TB : Mon premier contact avec l’entrepreneuriat est passé par ma famille de parrainage puisqu’il y a un entrepreneur. J’ai vu que ça se faisait et que ce n’était pas rare. Il y avait des gens qui réussissaient et s’épanouissaient donc pourquoi pas nous.

Comment la Fondation vous a-t-elle accompagné pour le développement de votre entreprise ?

FF : La bourse de la Fondation dans un premier temps nous a permis de financer notre incubation à Station F et de vivre au quotidien, puisqu’à partir de fin mars, on a reçu 600€ par mois de la Fondation.
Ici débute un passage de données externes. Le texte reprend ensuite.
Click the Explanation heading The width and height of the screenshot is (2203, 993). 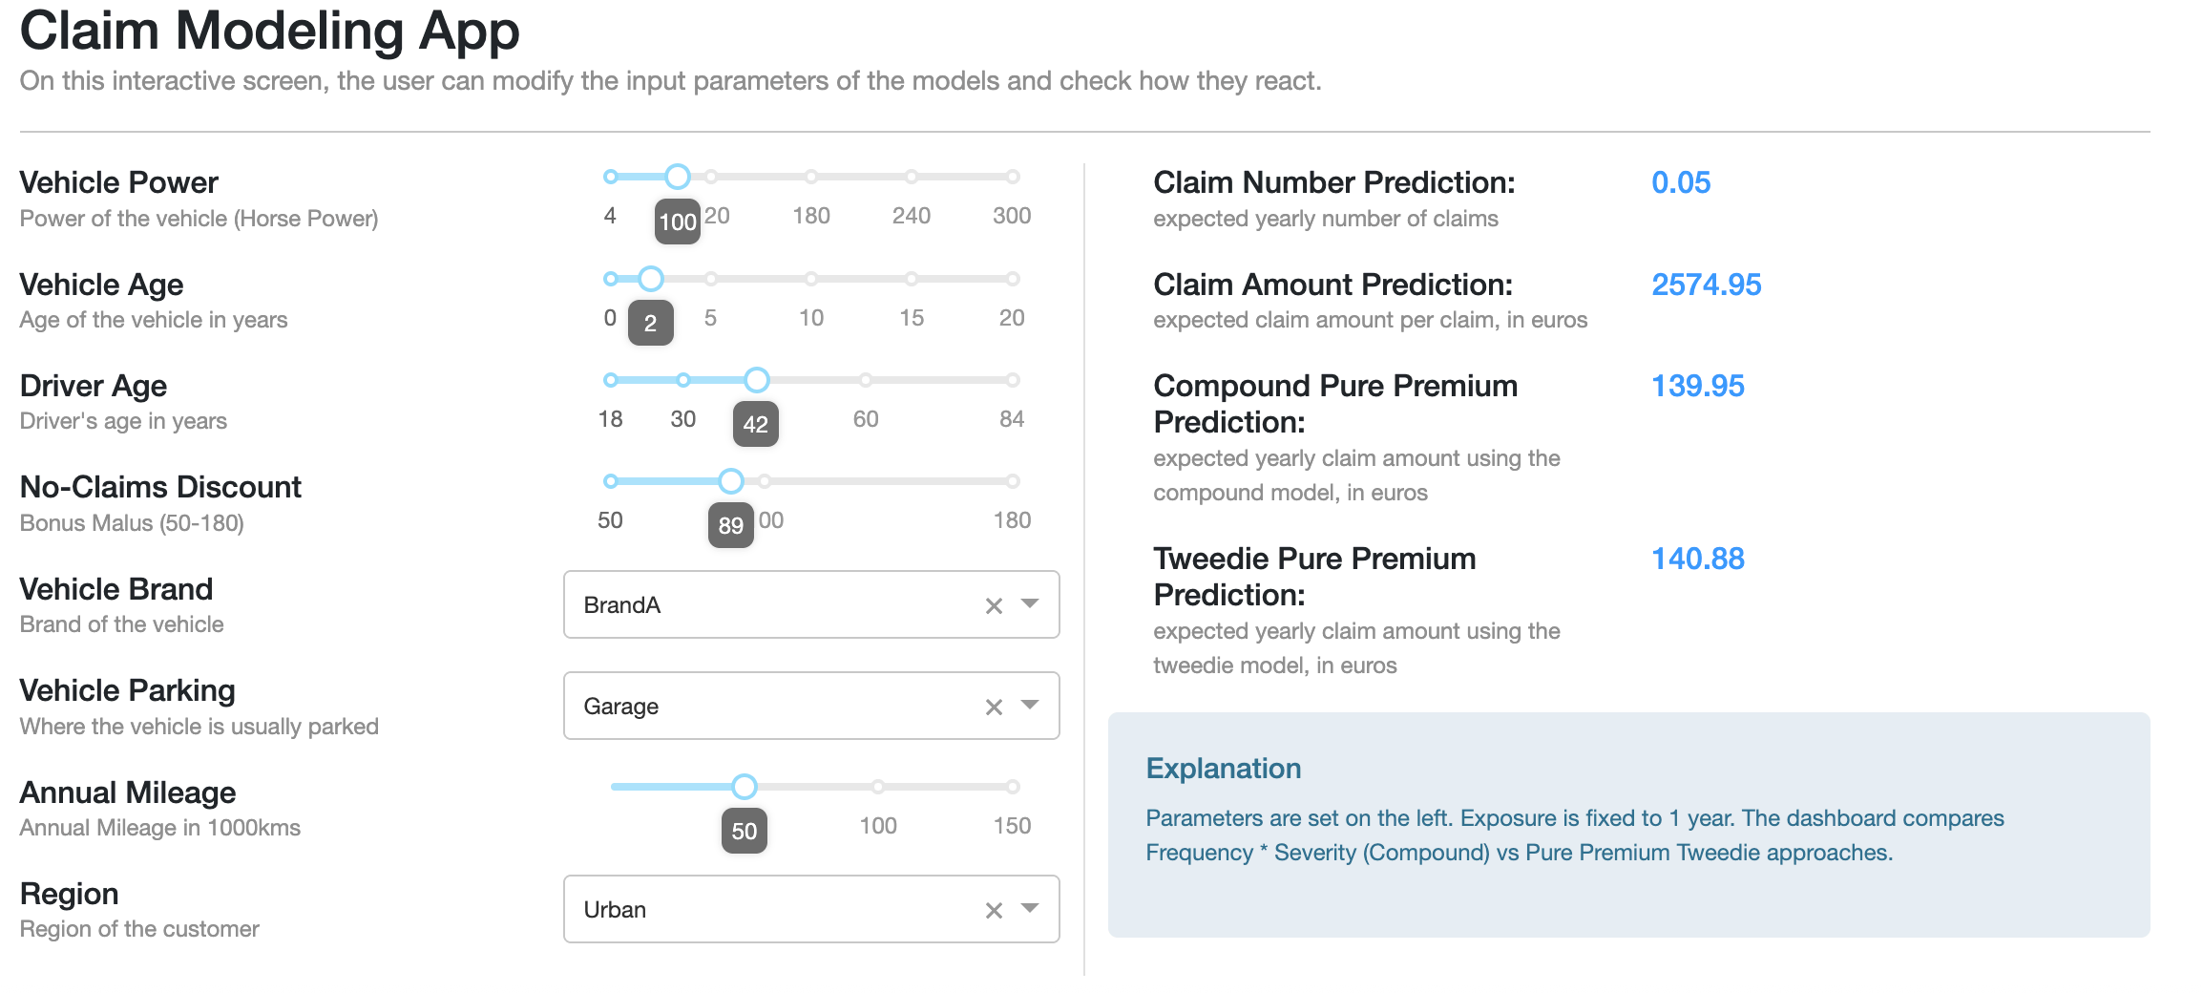pos(1224,768)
TB : Dans un second temps, la Fondation nous a beaucoup aidés via notre professeur Philippe Mustar. Il nous a permis de rencontrer Stéphane Delacote, qui nous a présentés à énormément de monde, à la fois des chercheurs, des investisseurs, des prospects. Son aide nous a fait gagner du temps, et a constitué la première marche du passage d’un projet étudiant à une réelle entreprise. Par ailleurs, quand on se posait des questions sur le financement, on a pu rencontrer Antoine Battistelli qui nous a conseillés et a réfléchi avec nous à des solutions possibles.